Arara Rara

Você sabia que a arara é o único bicho que emite palíndromo no ar? Pelo menos assim se convencionou o gênero da sua onomatopéia a ressoar nas matas. Depois da arara e seu singular grito palindrômico, só o cuco europeu e o nosso bem-te-vi tiveram batismo próximos aos seus sons onomatopaicos. Mas nenhum chegou a merecer virar título de antologia.

Puizé, a Arara Rara pousou entre nós. É o fim não de uma lacuna mas de um gran cânion na estantes brasileiras sobre a palindromia: sábado passado, 12/6/21, às 15:51h (notou que lindo buquê capicua?) aconteceu na Evil Live #3 do YouTube o lançamento remoto da Arara Rara (quem se interessar pode assistir aqui).

Nada mais nada menos que a pioneira antologia de palíndromos e ensaio sobre palindromia.

E é também o fim de um vício solitário: fazer palíndromos sozinho. Um grande gozo íntimo, pero sempre insuficiente. Porque, até meados de 1986, nada ocorria no saara que era a palindromia nacional. Mas bastou O Pasquim publicar um palíndromo do Chico Buarque em página inteira e, fiat lux, foi como uma renascença do mais fascinante jogo de palavras. Na verdade, foi uma enxurrada de palíndromos e de palindromistas naquele julho/agosto. E que cresceu, cresceu, até culminar no atual tsunami palindrômico.

Da aridez de antigamente até a nova onda de palindromia, surge agora a caravana da antologia Arara Rara. Para os sedentos de palavras bifrontes e anacíclicas em meio ao isolamento criador, é um chuá: a antologia carrega junto com ela seu próprio oásis, a interlocução. Agora, nessa cáfila lúdica, temos pares e até ímpares.

Adorei a edição: tem volume e forma de antologia, conteúdo e consistência de antologia. O acabamento é primoroso, não vai fazer feio em nenhuma mesinha de centro. São 370 páginas recheadas de tudo aquilo que você sempre quis saber sobre palíndromos e nunca viu reunido num só volume. Até o palindromista Fabio Aristimunho Vargas bater no peito e dizer: vou fazer, e fazer bem feito!

(Ninguém melhor indicado pra conceber e se atirar ao projeto, já que o Fábio Aristimunho tem credenciais de sobra: escritor, editor, poeta, ensaísta, palindromista e professor, além de jurista internacional. Alguém capaz de assobiar o Moto Perpétuo de Paganini enquanto chupa um canavial.)

O ensaio ficou, em termos científicos, ducaraio. Longo e massudo, só não ficou maior porque os gráficos já tinham entintado a impressora e há semanas clamavam que o empolgado Fábio entregasse os originais. São 11 capítulos essenciais que abarcam tudo sobre a palindromia (origens, história, literatura etc) e funcionam como trampolins: quanto mais do alto o leitor salta, mais mergulha no assunto. Tudo numa estrutura levemente didática, recheada de informação enriquecida pelo saber e pelo critério na pesquisa. A linguagem, clara e precisa, não chega a ser informal mas também não ficou engomada. Não é menos que prazerosa.

============

* _Tarefas_
(a) Devolva o trecho do texto sobre a antologia Arara Rara entre "Puizé, a Arara" e "pode assistir aqui).", inclusive.
(b) Dê sequência ao texto sobre a antologia Arara Rara a partir da última frase apresentada.

* _Dados fornecidos_

============

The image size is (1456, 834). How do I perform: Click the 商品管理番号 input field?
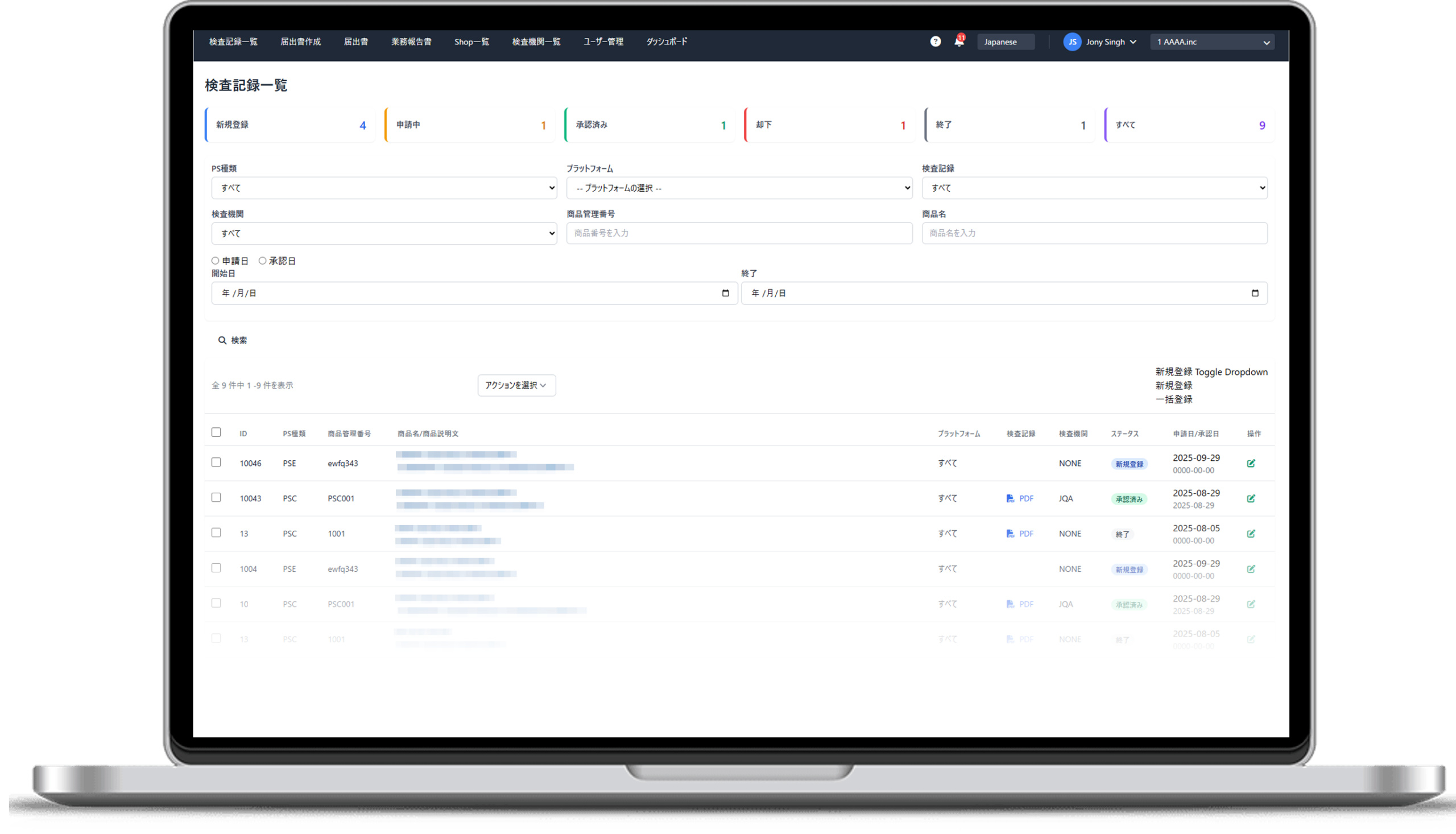point(739,233)
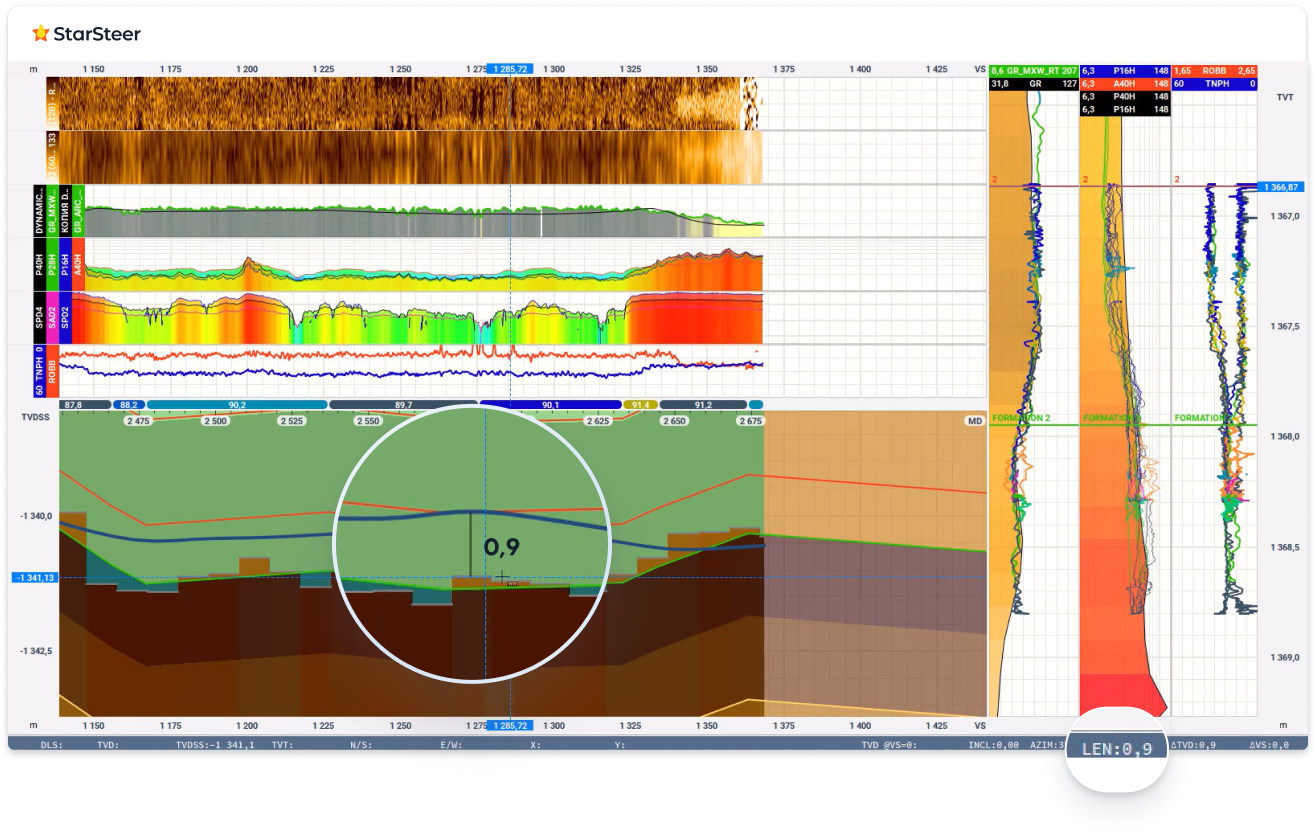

============

* _Respostas_
(a)
Puizé, a Arara Rara pousou entre nós. É o fim não de uma lacuna mas de um gran cânion na estantes brasileiras sobre a palindromia: sábado passado, 12/6/21, às 15:51h (notou que lindo buquê capicua?) aconteceu na Evil Live #3 do YouTube o lançamento remoto da Arara Rara (quem se interessar pode assistir aqui).

(b)
Já a antologia de palíndromos, tem o mérito de aglomerar o que antes era uma desanimadora dispersão: reúne 49 autores, que representam um ínfimo percentual da população não palindromista. O rol de criadores de palíndromos é variadíssimo e talento pra coisa é o menor dos predicados. Nesse jogo, já não estamos tão sós, mas ainda tá muito distante o dia em que o IBGE irá recencensear palindromistas.

Minha única e egoística ressalva é a desproporção entre ensaio e antologia. Mas o Fábio jura que na 2ª edição, revista e ampliada, talvez dê pra enfiar trocentos palíndromos de cada participante. Sem esquecer dos novos palindromistas: só no Twitter, dá pra incluir outros 49 brilhantes autores.

Como um todo, a Arara Rara tem um efeito colateral: ela inibe o surgimento de novas antologias. Quem vai se atrever a tentar organizar algo tão monumental e com tanta profundidade depois do Fábio?

É um registro histórico, valioso para a academia. Mas na academia, que adora estudar e fazer teses sobre palíndromos, não há quem interrompa o que estiver fazendo para, como nós palindromistas, criar palíndromos. Vamos torcer que este livrão teórico seduza tanto quem agora está no ensino superior quanto atraia aqueles ainda no ensino fundamental para a prática da palindromia. O mundo, carente de humanistas e pacifistas, também tem carência de palindromistas!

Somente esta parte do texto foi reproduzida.